NewHorizon | June 13th, 2008 at 1:23 pm

@WasatchLife who wrote:
“I sure would to hear answers to all these questions from someone official.”

My thought – tho’ with some “backing” – is that many feel yours is a reasonable and shared expectation.

sophomore | June 27th, 2008 at 3:27 pm

The original post indicated that a new loan status (“charged off”) was being created. Does anyone know when the new status is expected to be visible on the Prosper website?

Matt | August 28th, 2008 at 2:28 pm

Any updates on this. I have a loan that hasn’t made a payment in more than a year. Was a AA homeowner. Still not showing as charged off, doesn’t show any status at all.

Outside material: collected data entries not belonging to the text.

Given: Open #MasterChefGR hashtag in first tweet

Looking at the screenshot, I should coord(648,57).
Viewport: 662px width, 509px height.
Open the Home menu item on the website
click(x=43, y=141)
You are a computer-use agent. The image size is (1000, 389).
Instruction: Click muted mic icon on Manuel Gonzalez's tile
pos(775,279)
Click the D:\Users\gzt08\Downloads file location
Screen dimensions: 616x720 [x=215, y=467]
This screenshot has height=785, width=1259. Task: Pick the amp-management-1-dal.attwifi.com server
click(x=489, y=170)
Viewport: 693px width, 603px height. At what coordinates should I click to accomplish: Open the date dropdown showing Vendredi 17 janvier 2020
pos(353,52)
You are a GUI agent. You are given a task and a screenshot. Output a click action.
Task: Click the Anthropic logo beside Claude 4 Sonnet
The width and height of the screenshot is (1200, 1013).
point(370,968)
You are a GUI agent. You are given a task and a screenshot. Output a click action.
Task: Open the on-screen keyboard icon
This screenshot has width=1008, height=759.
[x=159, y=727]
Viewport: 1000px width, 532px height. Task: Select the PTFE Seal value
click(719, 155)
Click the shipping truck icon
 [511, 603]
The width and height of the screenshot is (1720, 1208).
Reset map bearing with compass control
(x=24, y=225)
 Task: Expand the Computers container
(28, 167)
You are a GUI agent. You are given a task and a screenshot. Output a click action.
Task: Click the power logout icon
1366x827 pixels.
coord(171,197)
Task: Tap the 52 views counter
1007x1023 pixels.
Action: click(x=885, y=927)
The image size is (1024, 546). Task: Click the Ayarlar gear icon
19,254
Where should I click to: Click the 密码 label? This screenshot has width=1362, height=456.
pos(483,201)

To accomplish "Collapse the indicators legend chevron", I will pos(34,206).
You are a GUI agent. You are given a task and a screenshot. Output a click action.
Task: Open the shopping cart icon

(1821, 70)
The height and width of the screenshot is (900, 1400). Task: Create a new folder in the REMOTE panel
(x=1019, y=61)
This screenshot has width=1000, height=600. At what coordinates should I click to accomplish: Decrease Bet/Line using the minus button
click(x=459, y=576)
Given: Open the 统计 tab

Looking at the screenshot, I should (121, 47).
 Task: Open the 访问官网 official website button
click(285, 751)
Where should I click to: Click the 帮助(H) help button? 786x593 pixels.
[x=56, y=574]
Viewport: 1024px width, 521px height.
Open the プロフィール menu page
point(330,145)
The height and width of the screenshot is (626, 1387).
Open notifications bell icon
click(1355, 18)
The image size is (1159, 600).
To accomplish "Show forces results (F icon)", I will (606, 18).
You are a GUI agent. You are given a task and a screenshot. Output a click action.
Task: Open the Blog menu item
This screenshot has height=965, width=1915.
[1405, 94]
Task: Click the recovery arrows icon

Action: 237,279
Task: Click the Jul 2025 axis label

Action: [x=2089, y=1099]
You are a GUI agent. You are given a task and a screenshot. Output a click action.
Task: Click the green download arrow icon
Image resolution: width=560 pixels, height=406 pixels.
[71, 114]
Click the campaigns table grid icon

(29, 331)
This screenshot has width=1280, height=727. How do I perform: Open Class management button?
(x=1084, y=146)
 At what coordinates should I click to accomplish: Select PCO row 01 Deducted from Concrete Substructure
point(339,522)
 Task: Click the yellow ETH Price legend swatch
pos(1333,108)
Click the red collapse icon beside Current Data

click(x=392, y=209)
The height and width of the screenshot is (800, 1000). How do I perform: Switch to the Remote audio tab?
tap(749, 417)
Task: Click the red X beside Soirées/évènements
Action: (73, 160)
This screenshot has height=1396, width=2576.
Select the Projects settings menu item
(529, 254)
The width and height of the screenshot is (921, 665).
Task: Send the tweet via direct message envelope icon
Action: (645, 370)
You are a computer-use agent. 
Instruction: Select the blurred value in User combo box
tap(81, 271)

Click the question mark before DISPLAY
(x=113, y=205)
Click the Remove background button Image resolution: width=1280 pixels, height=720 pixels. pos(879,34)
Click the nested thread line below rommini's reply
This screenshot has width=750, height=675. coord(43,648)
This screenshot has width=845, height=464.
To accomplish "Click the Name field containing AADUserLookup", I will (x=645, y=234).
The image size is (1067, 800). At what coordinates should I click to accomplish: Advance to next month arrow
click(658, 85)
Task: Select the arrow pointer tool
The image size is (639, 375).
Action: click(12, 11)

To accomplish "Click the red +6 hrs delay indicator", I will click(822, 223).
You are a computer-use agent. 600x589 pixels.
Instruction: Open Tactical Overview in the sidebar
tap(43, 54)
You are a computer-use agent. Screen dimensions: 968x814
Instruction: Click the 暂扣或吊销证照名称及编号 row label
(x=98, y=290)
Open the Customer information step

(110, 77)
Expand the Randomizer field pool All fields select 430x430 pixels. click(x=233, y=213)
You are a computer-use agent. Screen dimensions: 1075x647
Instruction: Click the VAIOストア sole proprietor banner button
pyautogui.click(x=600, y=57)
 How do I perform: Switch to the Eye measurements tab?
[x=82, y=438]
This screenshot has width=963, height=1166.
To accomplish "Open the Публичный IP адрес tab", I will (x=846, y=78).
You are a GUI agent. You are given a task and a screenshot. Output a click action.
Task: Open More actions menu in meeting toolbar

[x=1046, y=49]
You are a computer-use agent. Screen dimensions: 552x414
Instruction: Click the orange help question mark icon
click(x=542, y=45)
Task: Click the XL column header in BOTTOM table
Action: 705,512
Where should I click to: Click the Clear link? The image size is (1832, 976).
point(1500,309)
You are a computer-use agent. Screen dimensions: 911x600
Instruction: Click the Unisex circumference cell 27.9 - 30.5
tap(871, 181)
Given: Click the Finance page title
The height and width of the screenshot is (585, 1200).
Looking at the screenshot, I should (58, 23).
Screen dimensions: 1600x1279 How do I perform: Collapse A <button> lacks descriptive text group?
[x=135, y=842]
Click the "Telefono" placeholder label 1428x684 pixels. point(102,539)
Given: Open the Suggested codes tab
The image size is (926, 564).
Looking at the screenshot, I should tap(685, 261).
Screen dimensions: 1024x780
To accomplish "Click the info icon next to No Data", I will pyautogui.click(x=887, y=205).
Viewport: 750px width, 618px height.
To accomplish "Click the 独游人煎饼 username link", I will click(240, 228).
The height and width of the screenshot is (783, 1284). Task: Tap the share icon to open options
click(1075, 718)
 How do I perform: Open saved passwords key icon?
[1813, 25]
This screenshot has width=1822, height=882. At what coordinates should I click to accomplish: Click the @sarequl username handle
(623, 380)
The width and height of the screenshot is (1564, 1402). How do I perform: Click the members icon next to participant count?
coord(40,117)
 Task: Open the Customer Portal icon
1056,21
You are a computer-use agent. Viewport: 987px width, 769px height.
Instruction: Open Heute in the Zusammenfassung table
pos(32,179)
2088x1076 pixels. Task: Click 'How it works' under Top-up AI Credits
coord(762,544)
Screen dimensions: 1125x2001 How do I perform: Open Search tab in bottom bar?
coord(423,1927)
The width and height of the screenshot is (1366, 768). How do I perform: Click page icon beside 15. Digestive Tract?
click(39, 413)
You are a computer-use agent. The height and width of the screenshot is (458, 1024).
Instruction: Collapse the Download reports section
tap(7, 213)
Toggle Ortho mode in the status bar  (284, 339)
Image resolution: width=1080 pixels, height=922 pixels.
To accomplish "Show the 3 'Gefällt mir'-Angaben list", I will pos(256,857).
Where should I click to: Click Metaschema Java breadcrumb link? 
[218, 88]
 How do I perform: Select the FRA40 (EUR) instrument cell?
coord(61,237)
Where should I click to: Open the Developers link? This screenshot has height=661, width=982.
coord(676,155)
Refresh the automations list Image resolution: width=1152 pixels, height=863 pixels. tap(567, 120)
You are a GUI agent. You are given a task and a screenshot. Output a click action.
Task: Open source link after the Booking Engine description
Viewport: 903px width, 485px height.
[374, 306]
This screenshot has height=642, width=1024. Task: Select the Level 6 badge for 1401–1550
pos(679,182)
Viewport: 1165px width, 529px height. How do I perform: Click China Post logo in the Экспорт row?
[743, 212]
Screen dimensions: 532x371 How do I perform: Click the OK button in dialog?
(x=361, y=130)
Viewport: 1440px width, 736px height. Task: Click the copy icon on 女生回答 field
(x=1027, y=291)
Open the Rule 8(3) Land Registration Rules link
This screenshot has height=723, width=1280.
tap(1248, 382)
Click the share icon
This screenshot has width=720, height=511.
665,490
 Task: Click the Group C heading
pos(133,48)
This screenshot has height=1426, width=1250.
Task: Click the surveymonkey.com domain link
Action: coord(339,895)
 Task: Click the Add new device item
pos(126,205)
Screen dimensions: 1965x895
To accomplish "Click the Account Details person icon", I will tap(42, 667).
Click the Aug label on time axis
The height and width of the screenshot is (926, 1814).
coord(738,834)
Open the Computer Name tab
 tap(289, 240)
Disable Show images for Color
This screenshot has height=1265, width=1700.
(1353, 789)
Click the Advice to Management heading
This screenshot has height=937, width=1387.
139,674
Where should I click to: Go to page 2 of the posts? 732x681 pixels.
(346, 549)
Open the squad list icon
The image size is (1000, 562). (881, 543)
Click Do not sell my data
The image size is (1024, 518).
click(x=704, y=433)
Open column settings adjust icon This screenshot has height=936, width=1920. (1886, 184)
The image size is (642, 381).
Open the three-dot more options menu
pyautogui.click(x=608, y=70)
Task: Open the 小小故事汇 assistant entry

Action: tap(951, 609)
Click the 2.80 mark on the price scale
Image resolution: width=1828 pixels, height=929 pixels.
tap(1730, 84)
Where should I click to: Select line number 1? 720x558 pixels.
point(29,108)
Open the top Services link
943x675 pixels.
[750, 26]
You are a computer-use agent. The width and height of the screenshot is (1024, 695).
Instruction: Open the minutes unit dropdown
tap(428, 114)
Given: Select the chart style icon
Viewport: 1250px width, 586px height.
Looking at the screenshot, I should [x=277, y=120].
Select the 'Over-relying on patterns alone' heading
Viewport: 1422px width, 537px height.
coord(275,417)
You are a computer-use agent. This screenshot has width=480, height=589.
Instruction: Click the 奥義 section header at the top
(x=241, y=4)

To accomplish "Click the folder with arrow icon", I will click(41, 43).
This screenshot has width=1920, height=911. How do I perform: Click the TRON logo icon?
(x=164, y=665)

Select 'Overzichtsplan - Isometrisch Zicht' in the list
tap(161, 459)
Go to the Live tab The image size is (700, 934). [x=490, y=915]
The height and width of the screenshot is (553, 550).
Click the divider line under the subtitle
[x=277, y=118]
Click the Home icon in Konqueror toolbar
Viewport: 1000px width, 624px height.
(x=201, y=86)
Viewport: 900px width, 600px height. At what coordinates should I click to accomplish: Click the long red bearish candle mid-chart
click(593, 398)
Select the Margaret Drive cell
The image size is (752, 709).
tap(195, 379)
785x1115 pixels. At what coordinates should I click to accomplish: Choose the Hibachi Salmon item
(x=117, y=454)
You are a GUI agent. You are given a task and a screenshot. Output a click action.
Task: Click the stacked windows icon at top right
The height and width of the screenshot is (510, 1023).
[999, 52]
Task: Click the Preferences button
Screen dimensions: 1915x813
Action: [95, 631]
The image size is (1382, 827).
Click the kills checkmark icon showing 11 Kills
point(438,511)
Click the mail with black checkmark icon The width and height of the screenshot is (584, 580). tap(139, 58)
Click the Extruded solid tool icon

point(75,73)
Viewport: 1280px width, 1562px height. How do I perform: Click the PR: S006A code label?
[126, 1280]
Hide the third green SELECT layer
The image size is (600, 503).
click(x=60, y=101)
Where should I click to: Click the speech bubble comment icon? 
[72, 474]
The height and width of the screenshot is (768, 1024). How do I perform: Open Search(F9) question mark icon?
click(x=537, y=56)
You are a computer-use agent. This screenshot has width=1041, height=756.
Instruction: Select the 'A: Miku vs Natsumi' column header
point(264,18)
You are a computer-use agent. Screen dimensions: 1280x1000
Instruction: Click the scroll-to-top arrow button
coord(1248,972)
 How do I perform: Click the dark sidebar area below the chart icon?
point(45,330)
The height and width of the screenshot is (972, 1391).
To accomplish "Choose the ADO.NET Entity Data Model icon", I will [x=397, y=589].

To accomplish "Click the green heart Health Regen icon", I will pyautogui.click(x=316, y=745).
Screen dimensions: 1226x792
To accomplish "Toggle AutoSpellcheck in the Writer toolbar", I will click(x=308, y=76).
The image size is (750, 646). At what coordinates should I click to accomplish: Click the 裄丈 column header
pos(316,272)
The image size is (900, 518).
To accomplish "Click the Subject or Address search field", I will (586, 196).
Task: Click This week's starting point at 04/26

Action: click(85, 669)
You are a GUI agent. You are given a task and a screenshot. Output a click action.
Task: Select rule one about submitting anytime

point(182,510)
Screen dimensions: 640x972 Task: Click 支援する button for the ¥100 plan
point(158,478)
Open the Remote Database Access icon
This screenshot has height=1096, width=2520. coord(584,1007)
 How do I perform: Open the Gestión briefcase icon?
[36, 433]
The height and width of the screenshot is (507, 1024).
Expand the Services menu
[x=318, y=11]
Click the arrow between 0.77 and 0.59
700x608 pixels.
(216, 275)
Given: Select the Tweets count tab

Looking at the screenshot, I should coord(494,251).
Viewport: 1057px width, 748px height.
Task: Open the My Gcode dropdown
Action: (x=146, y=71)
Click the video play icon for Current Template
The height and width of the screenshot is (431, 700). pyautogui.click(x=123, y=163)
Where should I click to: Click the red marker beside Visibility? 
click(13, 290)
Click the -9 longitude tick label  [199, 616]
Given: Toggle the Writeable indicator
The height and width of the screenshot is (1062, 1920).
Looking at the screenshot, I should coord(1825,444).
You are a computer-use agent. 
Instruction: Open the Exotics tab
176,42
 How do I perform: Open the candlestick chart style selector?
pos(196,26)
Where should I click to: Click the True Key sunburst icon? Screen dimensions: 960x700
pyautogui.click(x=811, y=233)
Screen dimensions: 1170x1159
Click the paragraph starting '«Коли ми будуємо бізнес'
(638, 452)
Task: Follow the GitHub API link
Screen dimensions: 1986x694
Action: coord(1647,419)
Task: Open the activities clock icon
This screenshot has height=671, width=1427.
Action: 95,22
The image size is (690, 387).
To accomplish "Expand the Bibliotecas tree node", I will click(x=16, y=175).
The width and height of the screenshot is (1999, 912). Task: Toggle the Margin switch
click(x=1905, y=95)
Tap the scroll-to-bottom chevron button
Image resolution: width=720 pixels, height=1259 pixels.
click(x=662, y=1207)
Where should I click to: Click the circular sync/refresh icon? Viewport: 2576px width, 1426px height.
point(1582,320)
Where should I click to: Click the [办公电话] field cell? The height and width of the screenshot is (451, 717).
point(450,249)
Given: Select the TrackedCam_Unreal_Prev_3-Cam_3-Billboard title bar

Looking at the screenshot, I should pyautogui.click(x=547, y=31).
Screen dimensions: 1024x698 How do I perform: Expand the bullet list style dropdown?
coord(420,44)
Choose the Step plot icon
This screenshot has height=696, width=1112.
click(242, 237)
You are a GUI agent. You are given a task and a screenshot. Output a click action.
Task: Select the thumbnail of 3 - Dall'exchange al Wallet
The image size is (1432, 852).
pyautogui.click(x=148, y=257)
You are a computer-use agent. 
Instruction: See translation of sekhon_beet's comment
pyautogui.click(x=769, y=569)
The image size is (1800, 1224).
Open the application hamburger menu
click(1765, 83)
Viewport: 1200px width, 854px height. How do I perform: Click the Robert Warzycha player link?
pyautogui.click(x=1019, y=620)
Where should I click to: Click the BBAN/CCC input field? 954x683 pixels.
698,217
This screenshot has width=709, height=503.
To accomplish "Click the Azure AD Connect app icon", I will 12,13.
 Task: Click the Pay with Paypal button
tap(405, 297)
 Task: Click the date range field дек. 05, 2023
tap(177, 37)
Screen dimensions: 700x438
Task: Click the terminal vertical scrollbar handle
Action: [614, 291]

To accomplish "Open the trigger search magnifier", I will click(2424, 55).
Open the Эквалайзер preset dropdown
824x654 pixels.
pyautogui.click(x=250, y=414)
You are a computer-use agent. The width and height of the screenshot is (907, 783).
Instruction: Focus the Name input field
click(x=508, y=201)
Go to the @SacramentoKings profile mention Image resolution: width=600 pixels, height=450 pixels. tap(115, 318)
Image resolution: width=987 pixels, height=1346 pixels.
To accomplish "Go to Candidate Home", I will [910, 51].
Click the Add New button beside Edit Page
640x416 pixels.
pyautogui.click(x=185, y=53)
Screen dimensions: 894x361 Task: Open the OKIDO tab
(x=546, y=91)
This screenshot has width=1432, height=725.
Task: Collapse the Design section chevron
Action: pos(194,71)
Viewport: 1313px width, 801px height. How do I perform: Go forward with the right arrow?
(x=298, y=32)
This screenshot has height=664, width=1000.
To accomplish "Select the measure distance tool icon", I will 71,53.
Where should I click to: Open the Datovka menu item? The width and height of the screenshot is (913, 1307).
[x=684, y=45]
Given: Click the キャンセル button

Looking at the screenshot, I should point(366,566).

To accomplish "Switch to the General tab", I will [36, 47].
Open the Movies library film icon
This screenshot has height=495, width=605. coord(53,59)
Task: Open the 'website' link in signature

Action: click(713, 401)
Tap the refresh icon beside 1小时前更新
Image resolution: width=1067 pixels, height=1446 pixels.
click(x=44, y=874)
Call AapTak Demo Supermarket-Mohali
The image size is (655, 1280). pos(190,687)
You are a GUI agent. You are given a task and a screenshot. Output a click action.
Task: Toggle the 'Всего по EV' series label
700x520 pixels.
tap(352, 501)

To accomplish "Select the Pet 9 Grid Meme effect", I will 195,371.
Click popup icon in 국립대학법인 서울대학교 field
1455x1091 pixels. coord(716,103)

I think what Prosper needed was to implement the Peer to Peer secondary market for these loans. Surely at 4 month late status there is someone who is willing to pay more than 1.5 cents on the dollar for someone with a AA credit rating who incidentally is also a thriving business owner.

ChaZ5AZ | August 31st, 2008 at 4:11 pm

Unless Prosper is able to provide clearer explanations on how aged (in collections) loans will be written off, the average lender will become frustrated with the process. I am willing to take my own chances on lending to someone who might not pay me back, but I find it quite difficult to know what to do without some more insightful guidance (or education, or explanation) from Prosper itself. Is Prosper ducking these issues?

Adam | February 12th, 2010 at 12:24 am

It’d mean much more to me financially to be able to write these loans off of my taxes, WHICH I CAN’T DO UNTIL YOU SELL THE DEBT. Sitting on it doesn’t help us lenders at all, it just delays the credit we get on our taxes and time is money. Get it sold.